Role of Transcription Factors and RNA Methylation During Cryopreservation of Arabidopsis Shoot Tips
Manuela Nagel, Hans-Peter Mock, Markus Kuhlmann, Johanna Stock
Leibniz Institute of Plant Genetics and Crop Plant Research (IPK), Germany
Plant cryopreservation is a back-up approach for vegetatively propagated genetic resources. The cryopreservation process represents a model for complex stress response mechanisms. During cryopreservation, meristematic tissues have to cope with several stresses including mechanical, osmotic and cold stress. The molecular regulation and response pathways in combination with changes in the DNA and/or RNA methylation pattern are poorly understood. Therefore, the presentation aims to summarize current results and ongoing projects to decipher detailed molecular processes during shoot tip cryopreservation of the model plant Arabidopsis thaliana L. Arabidopsis is beneficial because shoot tips can be obtained from homogeneous seeds and effects of pre-culture environment and endophytic contamination can be avoided. Furthermore, sophisticated protocols were developed and guarantee high regrowth percentages of shoot tips after cryo.

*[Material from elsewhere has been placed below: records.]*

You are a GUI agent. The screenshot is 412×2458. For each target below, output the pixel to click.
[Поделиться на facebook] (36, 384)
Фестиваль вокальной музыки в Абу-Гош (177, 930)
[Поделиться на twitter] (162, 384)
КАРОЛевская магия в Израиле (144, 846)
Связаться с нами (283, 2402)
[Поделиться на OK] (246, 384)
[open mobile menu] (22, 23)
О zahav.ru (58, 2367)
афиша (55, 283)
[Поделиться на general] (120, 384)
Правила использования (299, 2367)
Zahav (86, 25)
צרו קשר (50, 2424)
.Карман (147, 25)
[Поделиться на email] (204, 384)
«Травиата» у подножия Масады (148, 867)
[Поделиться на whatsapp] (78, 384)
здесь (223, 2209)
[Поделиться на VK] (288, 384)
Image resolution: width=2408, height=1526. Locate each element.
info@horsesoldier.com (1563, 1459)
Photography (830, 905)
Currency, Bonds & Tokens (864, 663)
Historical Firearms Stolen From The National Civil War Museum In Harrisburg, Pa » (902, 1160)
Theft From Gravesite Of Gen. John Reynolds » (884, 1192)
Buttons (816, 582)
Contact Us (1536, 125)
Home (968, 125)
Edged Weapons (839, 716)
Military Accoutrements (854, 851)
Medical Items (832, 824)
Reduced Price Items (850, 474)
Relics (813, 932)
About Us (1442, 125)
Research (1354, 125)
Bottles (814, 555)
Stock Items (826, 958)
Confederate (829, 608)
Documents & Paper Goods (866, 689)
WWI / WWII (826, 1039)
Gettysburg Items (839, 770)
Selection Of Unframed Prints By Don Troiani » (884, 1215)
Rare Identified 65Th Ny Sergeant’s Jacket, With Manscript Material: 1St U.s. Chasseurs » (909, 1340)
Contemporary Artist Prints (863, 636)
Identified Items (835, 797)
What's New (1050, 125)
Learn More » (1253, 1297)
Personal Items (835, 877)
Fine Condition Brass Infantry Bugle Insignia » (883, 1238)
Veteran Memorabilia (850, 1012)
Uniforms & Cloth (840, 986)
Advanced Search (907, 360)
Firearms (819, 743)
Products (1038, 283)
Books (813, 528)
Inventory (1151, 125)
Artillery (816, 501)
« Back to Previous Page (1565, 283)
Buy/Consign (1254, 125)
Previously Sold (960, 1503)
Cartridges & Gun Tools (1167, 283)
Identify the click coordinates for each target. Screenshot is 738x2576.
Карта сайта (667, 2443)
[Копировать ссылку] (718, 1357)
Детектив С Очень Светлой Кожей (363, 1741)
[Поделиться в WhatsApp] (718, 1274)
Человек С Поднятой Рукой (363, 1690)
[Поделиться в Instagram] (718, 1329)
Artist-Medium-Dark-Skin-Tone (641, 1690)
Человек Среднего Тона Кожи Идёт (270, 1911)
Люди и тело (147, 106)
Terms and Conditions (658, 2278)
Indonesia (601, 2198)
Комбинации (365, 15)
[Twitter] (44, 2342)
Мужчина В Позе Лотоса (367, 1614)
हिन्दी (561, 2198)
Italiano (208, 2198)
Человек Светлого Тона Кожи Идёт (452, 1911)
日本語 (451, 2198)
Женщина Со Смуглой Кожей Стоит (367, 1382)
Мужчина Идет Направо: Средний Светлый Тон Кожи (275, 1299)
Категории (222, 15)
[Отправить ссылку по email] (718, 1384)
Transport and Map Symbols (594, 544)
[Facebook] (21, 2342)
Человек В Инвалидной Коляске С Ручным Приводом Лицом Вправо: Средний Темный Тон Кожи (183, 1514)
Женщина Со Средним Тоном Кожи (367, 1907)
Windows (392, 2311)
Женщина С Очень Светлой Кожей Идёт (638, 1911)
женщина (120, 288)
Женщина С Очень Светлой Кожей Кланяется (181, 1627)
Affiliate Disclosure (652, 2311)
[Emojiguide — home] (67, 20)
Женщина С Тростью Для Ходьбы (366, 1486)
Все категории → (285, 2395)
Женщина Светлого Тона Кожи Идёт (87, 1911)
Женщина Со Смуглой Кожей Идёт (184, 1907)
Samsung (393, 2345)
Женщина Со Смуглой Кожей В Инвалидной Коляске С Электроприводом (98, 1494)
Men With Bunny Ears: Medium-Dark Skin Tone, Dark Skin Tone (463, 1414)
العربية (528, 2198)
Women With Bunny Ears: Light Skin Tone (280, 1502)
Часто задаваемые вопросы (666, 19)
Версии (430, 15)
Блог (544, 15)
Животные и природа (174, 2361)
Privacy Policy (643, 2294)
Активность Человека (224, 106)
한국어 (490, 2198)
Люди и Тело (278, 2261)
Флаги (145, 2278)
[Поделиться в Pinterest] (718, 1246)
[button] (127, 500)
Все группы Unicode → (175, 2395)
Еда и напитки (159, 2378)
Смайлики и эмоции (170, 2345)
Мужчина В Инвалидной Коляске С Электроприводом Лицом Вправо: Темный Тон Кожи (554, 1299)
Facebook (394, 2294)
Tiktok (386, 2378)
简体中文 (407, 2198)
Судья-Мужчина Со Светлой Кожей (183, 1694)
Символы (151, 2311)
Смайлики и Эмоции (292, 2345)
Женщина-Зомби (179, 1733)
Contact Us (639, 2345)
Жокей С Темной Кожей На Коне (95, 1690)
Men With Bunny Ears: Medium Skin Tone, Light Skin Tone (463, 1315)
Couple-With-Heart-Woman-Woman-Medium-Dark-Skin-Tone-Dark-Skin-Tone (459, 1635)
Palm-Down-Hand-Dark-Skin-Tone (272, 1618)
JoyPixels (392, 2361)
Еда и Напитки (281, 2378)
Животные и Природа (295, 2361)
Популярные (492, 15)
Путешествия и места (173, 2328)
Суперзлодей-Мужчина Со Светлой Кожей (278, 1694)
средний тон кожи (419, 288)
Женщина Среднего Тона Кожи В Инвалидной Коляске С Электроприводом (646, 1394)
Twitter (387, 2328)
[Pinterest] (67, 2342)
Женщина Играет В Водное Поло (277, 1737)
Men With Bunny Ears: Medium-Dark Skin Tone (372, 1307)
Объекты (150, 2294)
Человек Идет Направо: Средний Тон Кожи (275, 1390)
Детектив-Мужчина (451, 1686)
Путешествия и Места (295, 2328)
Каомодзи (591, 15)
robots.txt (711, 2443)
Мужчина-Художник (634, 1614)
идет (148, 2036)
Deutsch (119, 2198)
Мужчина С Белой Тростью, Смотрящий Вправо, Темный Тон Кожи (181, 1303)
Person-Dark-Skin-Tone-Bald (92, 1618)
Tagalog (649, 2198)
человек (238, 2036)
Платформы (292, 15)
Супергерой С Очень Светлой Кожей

Transcriptome analysis (high throughput RNA sequencing) from Arabidopsis showed that members of the transcription factor families WRKY, MYB and AP2 EREBP, such as C-repeat binding factors (CBFs)/ dehydration-responsive element-binding proteins (DREBs) are involved in the stress response mechanisms. The transcription factor WRKY22 was identified as key regulator which is assumed to affect the expression of the Pathogenesis Related gene 5 (PR5) in response to shoot tip preparation. Furthermore, during the cryopreservation the CBFs transcription factors were identified as differential expressed genes (DEGs) and were shown to be upregulated. In principle, they can alter the expression of more than 100 cold-regulated (COR) genes. As significantly overrepresented GO term RNA methylation was found. The analysis of T-DNA insertion plants impaired for CBF1 or CBF3 gene function, resulted in a significant reduced regrowth after cryopreservation.
Understanding these signaling cascades involved in cryopreservation could be useful to improve and develop successful cryopreservation protocols for other plant genetic resources in
future and might reveal the yet unknown biological f unction of RNA methylation in plants.